Re: [PATCH 08/10] blkcg: implement blk-ioweight

From: Toke HÃiland-JÃrgensen
Date: Fri Jun 14 2019 - 08:22:34 EST


Tejun Heo <tj@xxxxxxxxxx> writes:

> This patchset implements IO cost model based work-conserving
> proportional controller.
>
> While io.latency provides the capability to comprehensively prioritize
> and protect IOs depending on the cgroups, its protection is binary -
> the lowest latency target cgroup which is suffering is protected at
> the cost of all others. In many use cases including stacking multiple
> workload containers in a single system, it's necessary to distribute
> IO capacity with better granularity.
>
> One challenge of controlling IO resources is the lack of trivially
> observable cost metric. The most common metrics - bandwidth and iops
> - can be off by orders of magnitude depending on the device type and
> IO pattern.
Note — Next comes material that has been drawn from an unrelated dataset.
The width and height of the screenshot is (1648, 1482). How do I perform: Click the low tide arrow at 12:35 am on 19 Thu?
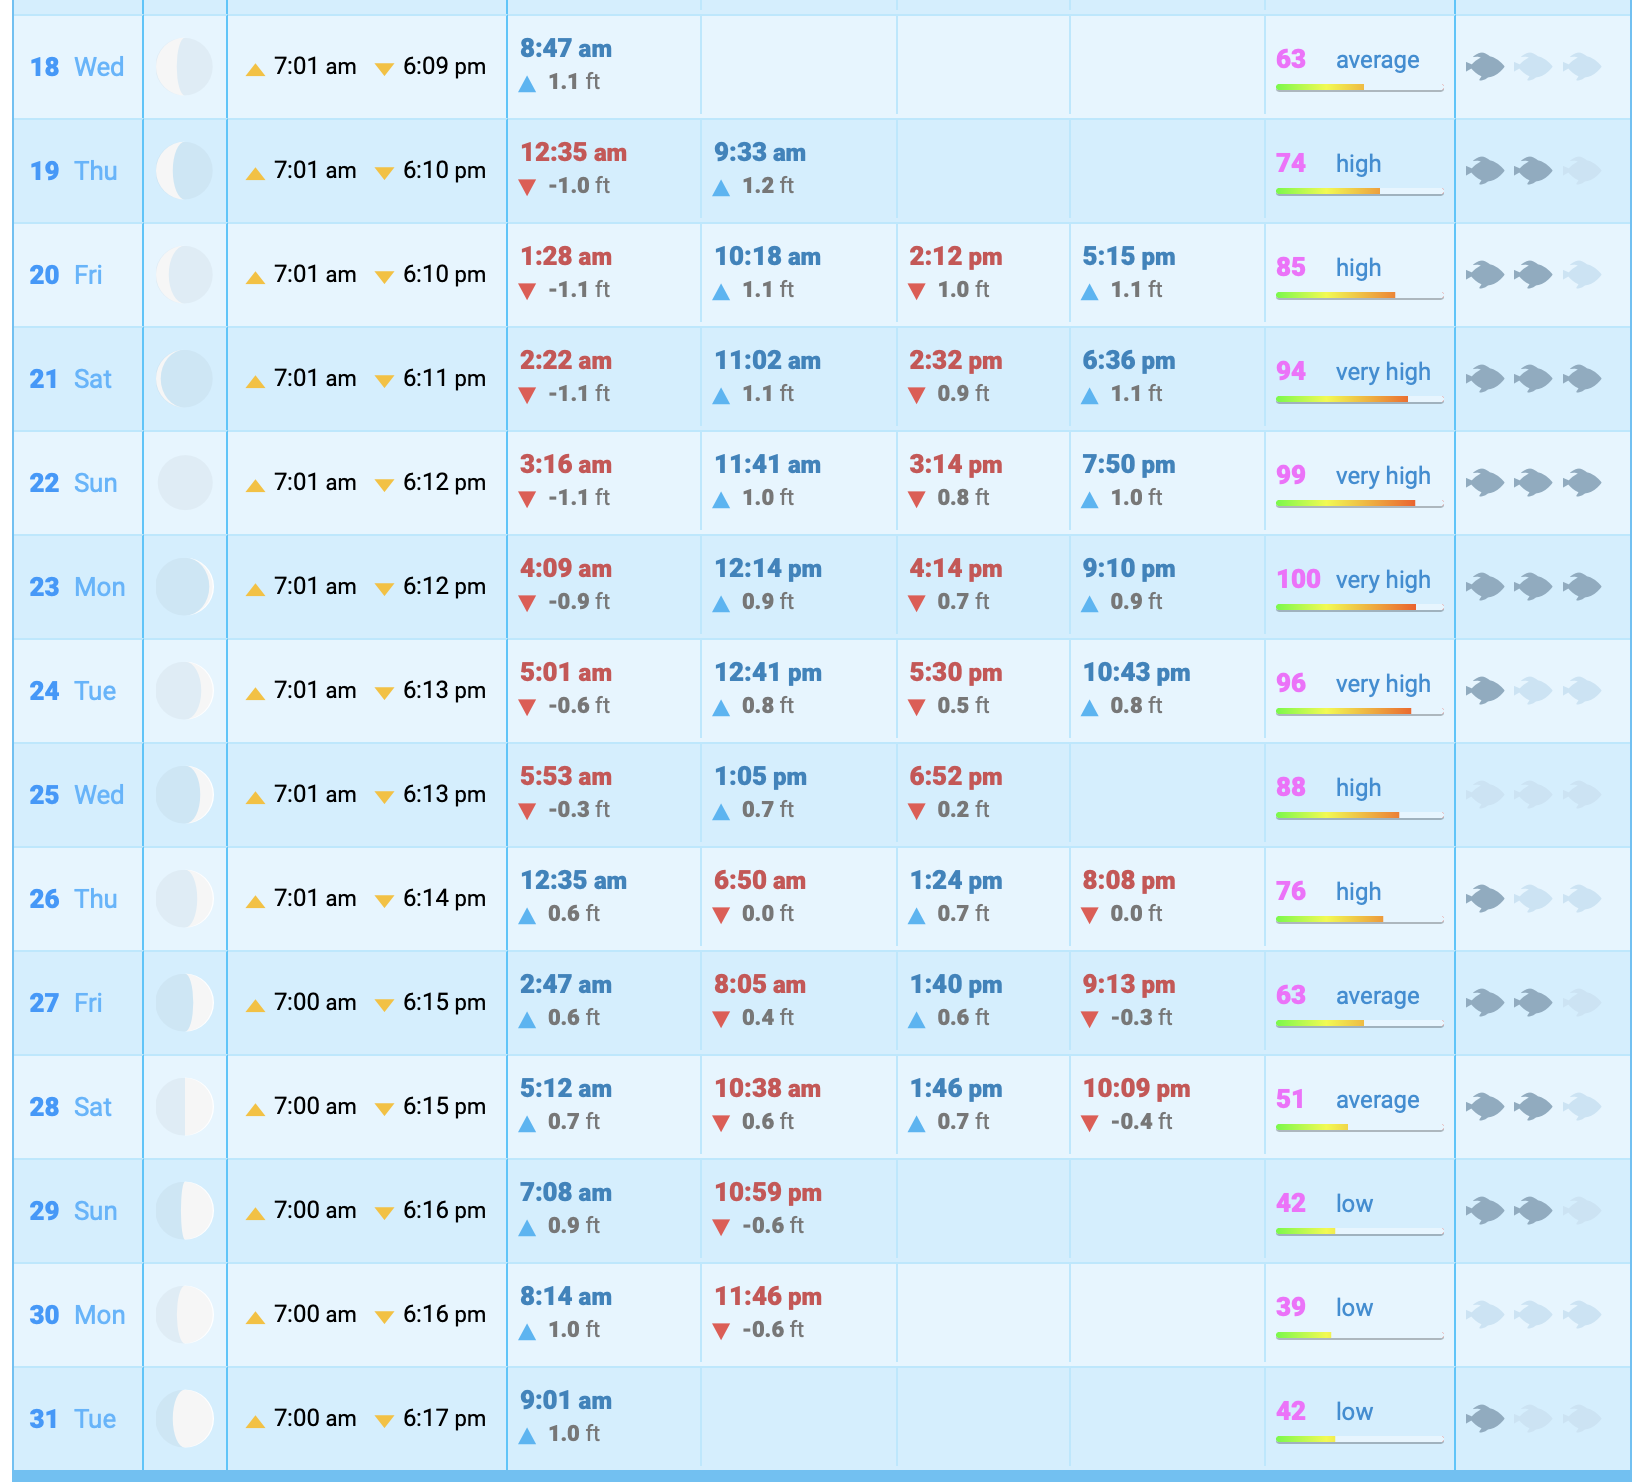[x=528, y=187]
However, the cost isn't a complete mystery. Given
> several key attributes, we can make fairly reliable predictions on how
> expensive a given stream of IOs would be, at least compared to other
> IO patterns.
>
> The function which determines the cost of a given IO is the IO cost
> model for the device. This controller distributes IO capacity based
> on the costs estimated by such model. The more accurate the cost
> model the better but the controller adapts based on IO completion
> latency and as long as the relative costs across differents IO
> patterns are consistent and sensible, it'll adapt to the actual
> performance of the device.
>
> Currently, the only implemented cost model is a simple linear one with
> a few sets of default parameters for different classes of device.
> This covers most common devices reasonably well. All the
> infrastructure to tune and add different cost models is already in
> place and a later patch will also allow using bpf progs for cost
> models.
>
> Please see the top comment in blk-ioweight.c and documentation for
> more details.

Reading through the description here and in the comment, and with the
caveat that I am familiar with network packet scheduling but not with
the IO layer, I think your approach sounds quite reasonable; and I'm
happy to see improvements in this area!

One question: How are equal-weight cgroups scheduled relative to each
other? Or requests from different processes within a single cgroup for
that matter? FIFO? Round-robin? Something else?

Thanks,

-Toke